At 48, I’m finally at a point in my life where I am now an e-bike owner. I’ve been reading various articles about the perceived dangers and controversies that surround these motorized machines, and how they are very limited as to where you are allowed to ride them. People in their impassioned opinions on both sides clash in their ideals over how e-bikes should be legislated.
I often wonder what the uninformed public’s perception of what an e-bike actually is. Do they visualize out of control riders, motors buzzing, out ripping up trails and vegetation and crashing into others? Because that was my first perception.
My husband, Frank, a retired pro mountain bike racer, has been trying for years to get me on an e-bike, but I resisted. I was a “purist” and felt that getting an e-bike was akin to admitting defeat. On group rides, I was the one always off the back, puffing along, knees exploding, holding everyone up.
Frank took me to Mountain Bike Specialists one day so I could demo an e-bike. The super helpful staff fitted me to a bike, showed me how to use it and sent me off with a borrowed helmet to cruise town.
There are moments in your life when you finally see the light, admit defeat and embrace the liberation. This was one of those moments. I was open to the possibility of becoming an e-bike owner, my initial perception changed.
The timely annual Trails 2000 auction found my husband bidding on a slick Specialized e-bike for me. He won. Or rather, I won. This was back in February, when Durango received most of winter’s snows. My beautiful new e-bike sat in our garage as I dreamed of hitting the trails and getting to know it better.
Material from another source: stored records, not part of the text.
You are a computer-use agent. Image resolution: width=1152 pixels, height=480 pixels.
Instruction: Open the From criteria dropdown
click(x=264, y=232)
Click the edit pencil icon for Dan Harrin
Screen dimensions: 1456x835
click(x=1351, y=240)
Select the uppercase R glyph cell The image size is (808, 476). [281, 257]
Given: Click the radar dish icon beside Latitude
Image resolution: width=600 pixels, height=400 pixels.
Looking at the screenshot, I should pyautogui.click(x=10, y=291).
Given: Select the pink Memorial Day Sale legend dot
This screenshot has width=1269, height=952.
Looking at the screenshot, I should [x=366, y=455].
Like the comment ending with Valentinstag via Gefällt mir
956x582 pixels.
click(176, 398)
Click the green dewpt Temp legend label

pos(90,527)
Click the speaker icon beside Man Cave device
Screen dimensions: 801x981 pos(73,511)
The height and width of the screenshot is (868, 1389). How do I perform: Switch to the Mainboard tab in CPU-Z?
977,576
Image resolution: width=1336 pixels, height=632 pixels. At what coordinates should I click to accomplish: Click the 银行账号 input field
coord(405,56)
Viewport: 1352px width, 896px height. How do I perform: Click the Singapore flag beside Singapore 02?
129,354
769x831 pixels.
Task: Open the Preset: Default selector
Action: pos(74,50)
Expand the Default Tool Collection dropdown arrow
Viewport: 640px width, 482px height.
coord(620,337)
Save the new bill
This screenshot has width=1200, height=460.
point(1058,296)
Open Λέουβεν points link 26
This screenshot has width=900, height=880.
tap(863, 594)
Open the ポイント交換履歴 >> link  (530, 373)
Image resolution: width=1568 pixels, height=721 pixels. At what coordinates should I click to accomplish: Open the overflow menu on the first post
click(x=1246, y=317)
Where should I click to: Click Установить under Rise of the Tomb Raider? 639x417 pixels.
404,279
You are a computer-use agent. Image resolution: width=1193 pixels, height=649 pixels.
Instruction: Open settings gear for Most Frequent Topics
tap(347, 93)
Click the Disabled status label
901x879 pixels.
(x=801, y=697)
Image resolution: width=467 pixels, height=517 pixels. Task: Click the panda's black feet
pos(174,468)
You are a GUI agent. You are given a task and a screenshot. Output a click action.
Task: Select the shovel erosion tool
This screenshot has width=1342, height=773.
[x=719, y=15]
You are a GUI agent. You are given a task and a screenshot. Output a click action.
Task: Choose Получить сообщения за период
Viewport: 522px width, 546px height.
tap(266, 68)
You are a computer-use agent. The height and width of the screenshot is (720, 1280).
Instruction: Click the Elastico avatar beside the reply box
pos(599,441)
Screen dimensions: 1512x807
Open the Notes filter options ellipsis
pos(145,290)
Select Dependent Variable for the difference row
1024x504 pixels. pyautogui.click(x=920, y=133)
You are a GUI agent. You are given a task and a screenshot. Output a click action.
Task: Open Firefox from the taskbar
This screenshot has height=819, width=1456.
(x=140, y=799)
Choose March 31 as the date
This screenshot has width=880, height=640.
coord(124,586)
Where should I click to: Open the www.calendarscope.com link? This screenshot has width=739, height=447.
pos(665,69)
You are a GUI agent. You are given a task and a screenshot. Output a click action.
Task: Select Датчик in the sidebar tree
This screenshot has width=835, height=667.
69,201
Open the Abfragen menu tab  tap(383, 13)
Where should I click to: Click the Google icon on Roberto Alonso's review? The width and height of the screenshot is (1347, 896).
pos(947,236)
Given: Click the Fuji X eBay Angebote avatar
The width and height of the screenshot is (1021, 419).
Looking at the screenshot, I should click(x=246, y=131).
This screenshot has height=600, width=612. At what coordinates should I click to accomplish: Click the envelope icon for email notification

When I was finally able to get out on it, the love of mountain biking came back to me. No longer did I feel the pain in my knees. I could keep up with my husband and daughter on family rides.
My e-bike happens to be a Class 1, which means that the motor only kicks in when I’m pedaling. This is known as pedal-assist, and let me tell you, I really appreciate the assist.
My “motor” is battery powered. It doesn’t involve a carbureted engine that spews oil and fumes. It’s not a motorcycle. It doesn’t rev up and send me careening down trails. It gives me a gentle nudge when I need it, that’s all. I can still coast down hills, sans assist, and be fully in control. Oh, don’t get me wrong – I’m still off the back – but I’m not that far behind. I can now ride up Goeglein Gulch Road without busting a lung.
It’s a whole new world of possibilities for riders like me.
Which leads me to my next question: Which demographic is the fastest growing user section of e-bikes? Is it middle-aged folks like myself? The younger daredevils? Business commuters? Has anyone gathered that data yet? E-bikes are more expensive than conventional mountain bikes. You have to be fully on board to invest in one.
I was optimistic to read an article recently about Order No. 3376, enacted by appointed Secretary of the Interior David Bernhardt, to allow e-bikes on all trails on Department of Interior public lands and BLM managed land. This also included National Park service trails.
This is a move in the right direction. It in no way negates trail users responsibilities, however.
So this is my plea to you, Durango, specifically to those who have decided to exclude e-bikes from our local trails.
I hope you reconsider. Surely we can all get along on the trails.
For all of you cycling purists out there who still aren’t convinced, I invite you to come ride my favorite trail with me sometime. You can witness firsthand my joy at being able to even ride my favorite trail at all. You’ll see that there’s virtually no observable difference from me riding a conventional mountain bike vs. my pedal-assist one. You’ll see that I’m not out there shredding the landscape. You’ll see that I’m not out of control endangering others. You won’t hear my battery kick in. I’ll still dismount and walk over tricky rock sections. You will see that I’m just out enjoying my bike and that I’m a regular trail user.
E-bikes are for everyone.
Tiffany Mapel is a wife, mother and educator. She lives in Durango.